Reading text:
Navena Chaitoo, a Fordham College at Rose Hill senior, has been awarded a National Science Foundation (NSF) Graduate Research Fellowship, making her the fourth Rose Hill student in two years to earn the fellowship, and the first in the social sciences.
But for Chaitoo, winning the prestigious fellowship to pursue her studies of persons with disabilities is much more than an academic triumph.
“I was diagnosed with a severe-to-profound hearing loss when I was about 5 years old, and at the time, my audiologists relied on the latest medical studies to determine that I would probably never graduate high school,” said the Brooklyn native.
“Ultimately, my parents knew better and saw to it that I had all the accommodations necessary to offset my hearing loss, which allowed me to be as successful as I am today.”
A Matteo Ricci scholar and a member of the Hearing Loss Association of America’s New York Board of Trustees, Chaitoo graduates May 18 with a double-major in economics and political science. Her NSF fellowship will fully fund her graduate education at Carnegie Mellon University, where she will begin a master’s of science in public policy and management this fall.
These prestigious fellowships are awarded annually to foster scientific research and support outstanding graduate students in the fields of science, technology, engineering, and mathematics.
Fellows receive a three-year annual stipend of $30,000 along with $12,000 in education allowance toward the graduation institution of their choice. The allowance funds fellows’ tuition and fees, opportunities for international research and professional development, and the freedom to conduct their own research.

Brief 1:
Answer the following questions using the fellowship article.
(a) At about what age was Chaitoo diagnosed with a hearing loss?
(b) What degree will she begin at Carnegie Mellon University this fall?
(c) How large is the annual stipend that fellows receive?
Brief 2: Duplicate the portion of the fellowship article starting with "A Matteo Ricci" and going on through "their own research.".
Brief 3: Condense the paragraph of the fellowship article that begins "Fellows receive a three-year" into a bulleted list that keeps its main facts.

Entries provided:
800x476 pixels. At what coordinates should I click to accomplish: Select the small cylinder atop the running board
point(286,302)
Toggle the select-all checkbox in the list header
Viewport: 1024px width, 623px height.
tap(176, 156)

Answer section 1:
(a) About 5 years old
(b) A master's of science in public policy and management
(c) $30,000

Answer section 2:
A Matteo Ricci scholar and a member of the Hearing Loss Association of America’s New York Board of Trustees, Chaitoo graduates May 18 with a double-major in economics and political science. Her NSF fellowship will fully fund her graduate education at Carnegie Mellon University, where she will begin a master’s of science in public policy and management this fall.
These prestigious fellowships are awarded annually to foster scientific research and support outstanding graduate students in the fields of science, technology, engineering, and mathematics.
Fellows receive a three-year annual stipend of $30,000 along with $12,000 in education allowance toward the graduation institution of their choice. The allowance funds fellows’ tuition and fees, opportunities for international research and professional development, and the freedom to conduct their own research.

Answer section 3:
- Fellows receive a three-year annual stipend of $30,000.
- They also receive $12,000 in education allowance toward the graduation institution of their choice.
- The allowance funds tuition and fees, opportunities for international research and professional development, and the freedom to conduct their own research.